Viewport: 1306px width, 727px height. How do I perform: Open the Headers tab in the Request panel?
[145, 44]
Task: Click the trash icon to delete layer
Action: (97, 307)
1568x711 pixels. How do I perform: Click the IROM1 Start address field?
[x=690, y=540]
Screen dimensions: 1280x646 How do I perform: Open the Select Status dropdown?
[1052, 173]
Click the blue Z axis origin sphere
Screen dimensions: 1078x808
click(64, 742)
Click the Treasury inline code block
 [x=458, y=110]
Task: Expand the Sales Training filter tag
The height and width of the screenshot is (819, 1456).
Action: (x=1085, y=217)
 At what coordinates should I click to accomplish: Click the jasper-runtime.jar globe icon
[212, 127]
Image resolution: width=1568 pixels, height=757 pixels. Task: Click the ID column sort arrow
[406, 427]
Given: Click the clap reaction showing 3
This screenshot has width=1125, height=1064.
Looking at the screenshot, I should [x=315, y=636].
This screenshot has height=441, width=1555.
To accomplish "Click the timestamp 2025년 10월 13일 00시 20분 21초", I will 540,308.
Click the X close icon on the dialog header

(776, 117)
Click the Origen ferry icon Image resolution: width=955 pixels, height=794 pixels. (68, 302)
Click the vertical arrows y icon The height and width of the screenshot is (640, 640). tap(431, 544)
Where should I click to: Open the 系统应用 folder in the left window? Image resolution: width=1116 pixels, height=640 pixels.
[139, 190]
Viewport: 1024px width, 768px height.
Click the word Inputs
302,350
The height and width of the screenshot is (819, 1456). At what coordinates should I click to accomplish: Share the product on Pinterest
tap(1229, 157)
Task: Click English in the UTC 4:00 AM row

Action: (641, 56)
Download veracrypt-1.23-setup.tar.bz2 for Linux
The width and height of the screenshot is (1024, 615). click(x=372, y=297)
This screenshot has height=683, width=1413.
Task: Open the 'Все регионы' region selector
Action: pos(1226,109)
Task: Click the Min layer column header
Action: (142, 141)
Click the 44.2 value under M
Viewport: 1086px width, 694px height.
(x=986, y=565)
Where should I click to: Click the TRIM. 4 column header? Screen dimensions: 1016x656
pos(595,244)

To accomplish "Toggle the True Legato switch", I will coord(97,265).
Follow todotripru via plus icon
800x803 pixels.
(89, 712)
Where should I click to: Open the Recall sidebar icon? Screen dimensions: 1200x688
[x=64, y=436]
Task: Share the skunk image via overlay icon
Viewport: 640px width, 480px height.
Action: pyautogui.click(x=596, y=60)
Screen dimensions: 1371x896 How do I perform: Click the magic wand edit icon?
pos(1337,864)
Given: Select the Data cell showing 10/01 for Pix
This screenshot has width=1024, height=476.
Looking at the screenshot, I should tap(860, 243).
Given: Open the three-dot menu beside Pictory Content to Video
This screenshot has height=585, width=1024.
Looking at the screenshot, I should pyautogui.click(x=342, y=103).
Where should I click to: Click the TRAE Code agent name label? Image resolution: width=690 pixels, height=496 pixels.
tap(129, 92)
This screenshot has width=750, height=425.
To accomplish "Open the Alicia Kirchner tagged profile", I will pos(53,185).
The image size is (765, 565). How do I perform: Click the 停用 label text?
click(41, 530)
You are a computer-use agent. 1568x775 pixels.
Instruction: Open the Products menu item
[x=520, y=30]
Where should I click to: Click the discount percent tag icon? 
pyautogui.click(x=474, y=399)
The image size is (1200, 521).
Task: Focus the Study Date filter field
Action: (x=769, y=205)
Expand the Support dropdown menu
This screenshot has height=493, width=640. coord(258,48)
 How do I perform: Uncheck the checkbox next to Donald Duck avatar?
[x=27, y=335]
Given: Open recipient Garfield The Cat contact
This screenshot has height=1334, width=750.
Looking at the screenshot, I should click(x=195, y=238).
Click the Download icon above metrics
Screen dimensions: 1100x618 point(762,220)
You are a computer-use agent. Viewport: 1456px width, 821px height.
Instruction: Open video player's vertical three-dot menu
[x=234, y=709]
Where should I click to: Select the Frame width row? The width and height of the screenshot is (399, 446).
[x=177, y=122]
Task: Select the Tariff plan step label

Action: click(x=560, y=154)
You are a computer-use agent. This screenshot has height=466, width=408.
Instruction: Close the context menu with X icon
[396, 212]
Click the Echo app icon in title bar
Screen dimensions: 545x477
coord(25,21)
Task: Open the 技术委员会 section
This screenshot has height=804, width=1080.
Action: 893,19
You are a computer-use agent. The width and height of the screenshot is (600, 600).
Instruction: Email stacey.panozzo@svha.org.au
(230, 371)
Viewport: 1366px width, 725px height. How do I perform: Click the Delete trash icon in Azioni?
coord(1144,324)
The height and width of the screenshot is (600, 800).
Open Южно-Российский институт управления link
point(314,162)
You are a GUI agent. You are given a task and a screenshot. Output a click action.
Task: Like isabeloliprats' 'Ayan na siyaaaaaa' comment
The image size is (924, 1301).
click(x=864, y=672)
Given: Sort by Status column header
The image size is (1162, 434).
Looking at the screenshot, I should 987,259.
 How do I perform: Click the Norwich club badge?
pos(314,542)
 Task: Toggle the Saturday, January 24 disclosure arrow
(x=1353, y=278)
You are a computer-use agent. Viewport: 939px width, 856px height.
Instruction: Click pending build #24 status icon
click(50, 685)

* **PROBLEM TO WORK ON**
Please transcribe the material above in full, keeping every character intact.

* **TASK RESULT**
Viewport: 1306px width, 727px height. How do I perform: Open the Headers tab in the Request panel?
[145, 44]
Task: Click the trash icon to delete layer
Action: (97, 307)
1568x711 pixels. How do I perform: Click the IROM1 Start address field?
[x=690, y=540]
Screen dimensions: 1280x646 How do I perform: Open the Select Status dropdown?
[1052, 173]
Click the blue Z axis origin sphere
Screen dimensions: 1078x808
click(64, 742)
Click the Treasury inline code block
 [x=458, y=110]
Task: Expand the Sales Training filter tag
The height and width of the screenshot is (819, 1456).
Action: (x=1085, y=217)
 At what coordinates should I click to accomplish: Click the jasper-runtime.jar globe icon
[212, 127]
Image resolution: width=1568 pixels, height=757 pixels. Task: Click the ID column sort arrow
[406, 427]
Given: Click the clap reaction showing 3
This screenshot has width=1125, height=1064.
Looking at the screenshot, I should [x=315, y=636].
This screenshot has height=441, width=1555.
To accomplish "Click the timestamp 2025년 10월 13일 00시 20분 21초", I will 540,308.
Click the X close icon on the dialog header

(776, 117)
Click the Origen ferry icon Image resolution: width=955 pixels, height=794 pixels. (68, 302)
Click the vertical arrows y icon The height and width of the screenshot is (640, 640). tap(431, 544)
Where should I click to: Open the 系统应用 folder in the left window? Image resolution: width=1116 pixels, height=640 pixels.
[139, 190]
Viewport: 1024px width, 768px height.
Click the word Inputs
302,350
The height and width of the screenshot is (819, 1456). At what coordinates should I click to accomplish: Share the product on Pinterest
tap(1229, 157)
Task: Click English in the UTC 4:00 AM row

Action: (641, 56)
Download veracrypt-1.23-setup.tar.bz2 for Linux
The width and height of the screenshot is (1024, 615). click(x=372, y=297)
This screenshot has height=683, width=1413.
Task: Open the 'Все регионы' region selector
Action: pos(1226,109)
Task: Click the Min layer column header
Action: (142, 141)
Click the 44.2 value under M
Viewport: 1086px width, 694px height.
(x=986, y=565)
Where should I click to: Click the TRIM. 4 column header? Screen dimensions: 1016x656
pos(595,244)

To accomplish "Toggle the True Legato switch", I will coord(97,265).
Follow todotripru via plus icon
800x803 pixels.
(89, 712)
Where should I click to: Open the Recall sidebar icon? Screen dimensions: 1200x688
[x=64, y=436]
Task: Share the skunk image via overlay icon
Viewport: 640px width, 480px height.
Action: pyautogui.click(x=596, y=60)
Screen dimensions: 1371x896 How do I perform: Click the magic wand edit icon?
pos(1337,864)
Given: Select the Data cell showing 10/01 for Pix
This screenshot has width=1024, height=476.
Looking at the screenshot, I should tap(860, 243).
Given: Open the three-dot menu beside Pictory Content to Video
This screenshot has height=585, width=1024.
Looking at the screenshot, I should pyautogui.click(x=342, y=103).
Where should I click to: Click the TRAE Code agent name label? Image resolution: width=690 pixels, height=496 pixels.
tap(129, 92)
This screenshot has width=750, height=425.
To accomplish "Open the Alicia Kirchner tagged profile", I will pos(53,185).
The image size is (765, 565). How do I perform: Click the 停用 label text?
click(41, 530)
You are a computer-use agent. 1568x775 pixels.
Instruction: Open the Products menu item
[x=520, y=30]
Where should I click to: Click the discount percent tag icon? 
pyautogui.click(x=474, y=399)
The image size is (1200, 521).
Task: Focus the Study Date filter field
Action: (x=769, y=205)
Expand the Support dropdown menu
This screenshot has height=493, width=640. coord(258,48)
 How do I perform: Uncheck the checkbox next to Donald Duck avatar?
[x=27, y=335]
Given: Open recipient Garfield The Cat contact
This screenshot has height=1334, width=750.
Looking at the screenshot, I should click(x=195, y=238).
Click the Download icon above metrics
Screen dimensions: 1100x618 point(762,220)
You are a computer-use agent. Viewport: 1456px width, 821px height.
Instruction: Open video player's vertical three-dot menu
[x=234, y=709]
Where should I click to: Select the Frame width row? The width and height of the screenshot is (399, 446).
[x=177, y=122]
Task: Select the Tariff plan step label

Action: click(x=560, y=154)
You are a computer-use agent. This screenshot has height=466, width=408.
Instruction: Close the context menu with X icon
[396, 212]
Click the Echo app icon in title bar
Screen dimensions: 545x477
coord(25,21)
Task: Open the 技术委员会 section
This screenshot has height=804, width=1080.
Action: 893,19
You are a computer-use agent. The width and height of the screenshot is (600, 600).
Instruction: Email stacey.panozzo@svha.org.au
(230, 371)
Viewport: 1366px width, 725px height. How do I perform: Click the Delete trash icon in Azioni?
coord(1144,324)
The height and width of the screenshot is (600, 800).
Open Южно-Российский институт управления link
point(314,162)
You are a GUI agent. You are given a task and a screenshot. Output a click action.
Task: Like isabeloliprats' 'Ayan na siyaaaaaa' comment
The image size is (924, 1301).
click(x=864, y=672)
Given: Sort by Status column header
The image size is (1162, 434).
Looking at the screenshot, I should 987,259.
 How do I perform: Click the Norwich club badge?
pos(314,542)
 Task: Toggle the Saturday, January 24 disclosure arrow
(x=1353, y=278)
You are a computer-use agent. Viewport: 939px width, 856px height.
Instruction: Click pending build #24 status icon
click(50, 685)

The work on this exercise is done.